Now the Council will hear from potential organizations hoping to run the Friday Night Market, among them is the Lindsay Chamber of Commerce. For two years the chamber had been running the Market under contract with Lindsay, and agreeing to pay the City approximately $2,000 per week between 2017 and 2018. The chamber fell $20,000 behind over the two years ultimately breaching their contract.
At the Feb. 12 Council meeting chamber director Virginia Loya presented the City a $10,000 check. Then at the Feb. 26 Council meeting the Chamber presented a $3,071.58 check and claimed that their balance has been paid in full.
“The Chamber should have never been removed from managing the FNM. The chamber has helped the City generate extra funds and never were a problem to the City,” Loya said at the Feb. 26 meeting. “We breached our contract, yes we did, but we did not have the funding to cover the last charges.”
Behind her during public comment was a collection of supporters from the public who were ready to throw their weight behind the Chamber and make their best argument for why the chamber should continue to operate the market.
Merci Herrera, president of the board for the chamber of commerce made reference to a recent article in The Sun-Gazette, and on the companion podcast Paper Trail, about the City’s transfer of millions of dollars from utility funds and into the general fund. At least part of which was to pay for McDermont.
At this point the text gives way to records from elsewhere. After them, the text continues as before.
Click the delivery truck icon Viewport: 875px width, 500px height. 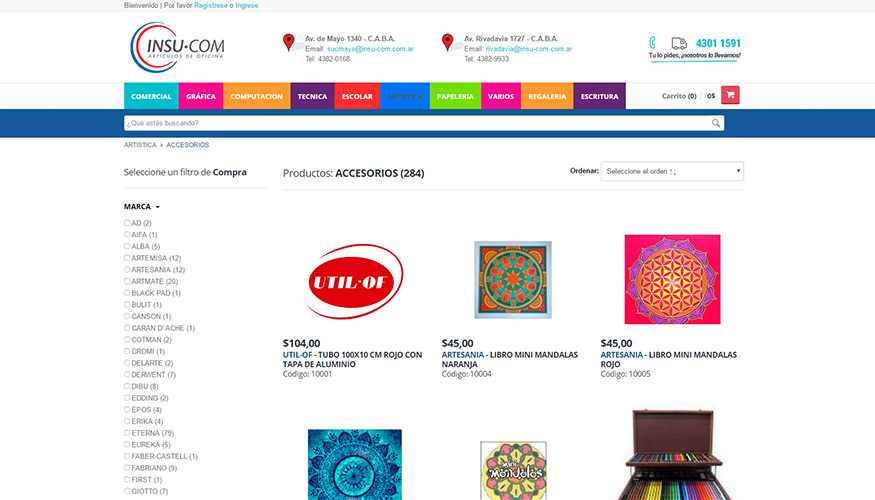[679, 43]
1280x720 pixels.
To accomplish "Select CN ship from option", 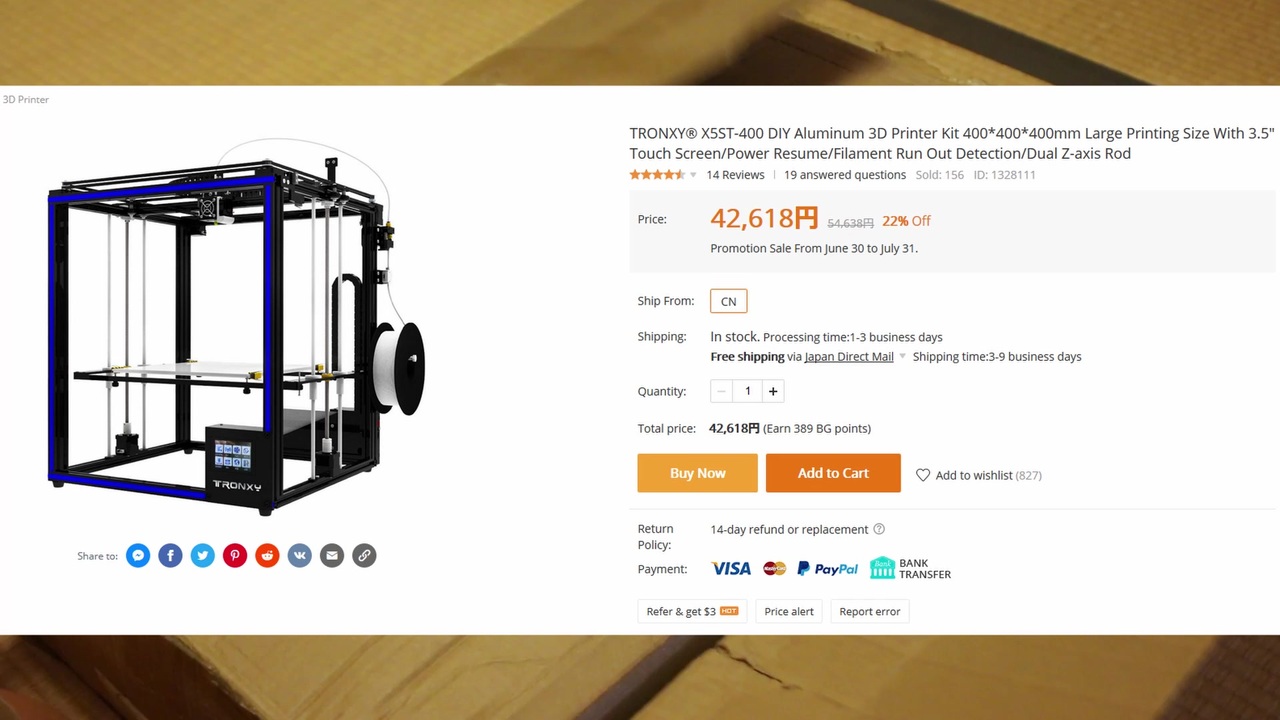I will [x=729, y=301].
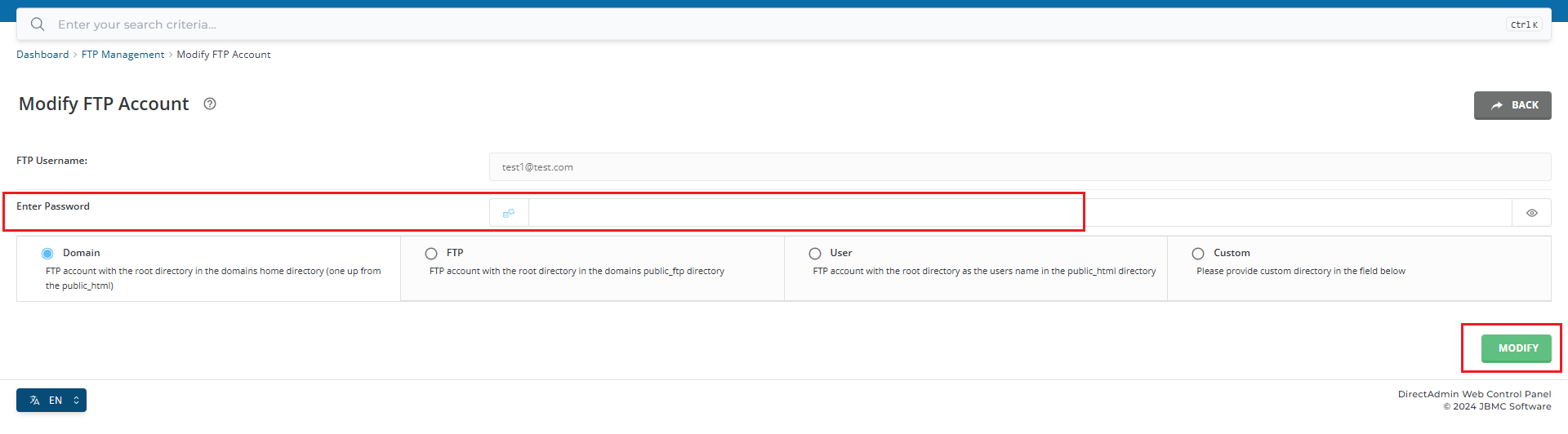The height and width of the screenshot is (434, 1568).
Task: Click the ctrl K shortcut badge
Action: tap(1524, 24)
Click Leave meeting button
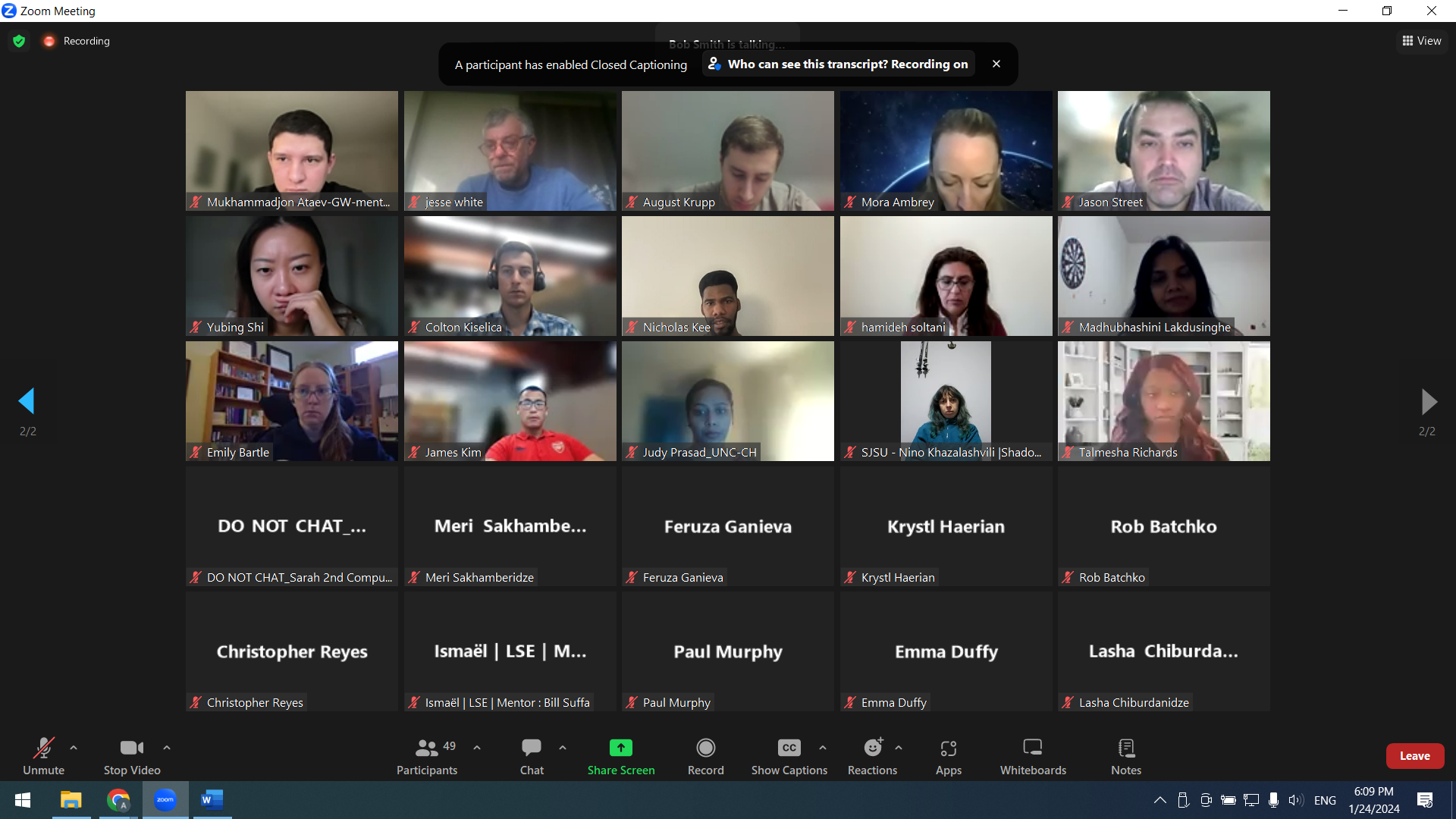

“The Chamber has been a financial asset to the City’s general fund. Instead of working with the Chamber, the City denied the Chamber from operating the Friday Night Market. Now I hear the City…has been told they have poor bookkeeping, misappropriated funds and poor financial planning,” Herrera said. “Yet they have not been denied from operating the City’s funds like they have done to the Chamber and the Friday Night Market.”
Corina Sanchez, whose mother and her husband own a furniture store in town echoed Herrera’s comments while also sharing her personal connection to the market through her parents store. Sanchez said the market helps keep the store open. And with their business they are able to pay for her medical treatments.
“Personally, I think the chamber should have the market because it benefits the City greatly and it’s the main reason why we can still have the furniture store,” Sanchez said.
She went on to reference The Sun-Gazette article and Paper Trail Podcast, in particular Councilman Brian Watson’s quote regarding the City’s claim they are functionally bankrupt. He noted in his remarks to the Sun-Gazette that the United States could claim they are functionally bankrupt as well at $22 trillion in debt.
“That comparison makes no sense. Our government provides so many services and our City can’t even provide roads without potholes, not even a month ago we got a flat tire,” Sanchez said.
Former peace officer and certified public accountant Ramona Cadilla spoke during public comment to note that she had located to Lindsay to retire. Not from the area, Cadilla said she did not support McDermont and the City should consider putting their resources behind the chamber for the market.
“If you wanted to build up this town, start there,” Cadilla said.
During discussion over the item, Watson said he was representing the anonymous business owners, identified by the special events ad hoc committee that Watson serves on along with councilwoman Laura Cortes, who have expressed deep concern over the market.
“It is unfair that our largest employers who pay the most in taxes have been taking the brunt of lost revenue for 14 years. It’s time for a simple adjustment to see what works better…it could be a win-win for a lot more people,” Watson said.
During the meeting, Loya reemphasized the importance of the market to the Chamber’s yearly revenue. City manager Bill Zigler acknowledged as much in January when the City began to take steps toward handing the market to another organization.
“We feel the Friday Night Market should be given back to us, the Lindsay Chamber of Commerce…you know we are the ones that started it for revenue for our chamber,” Loya said.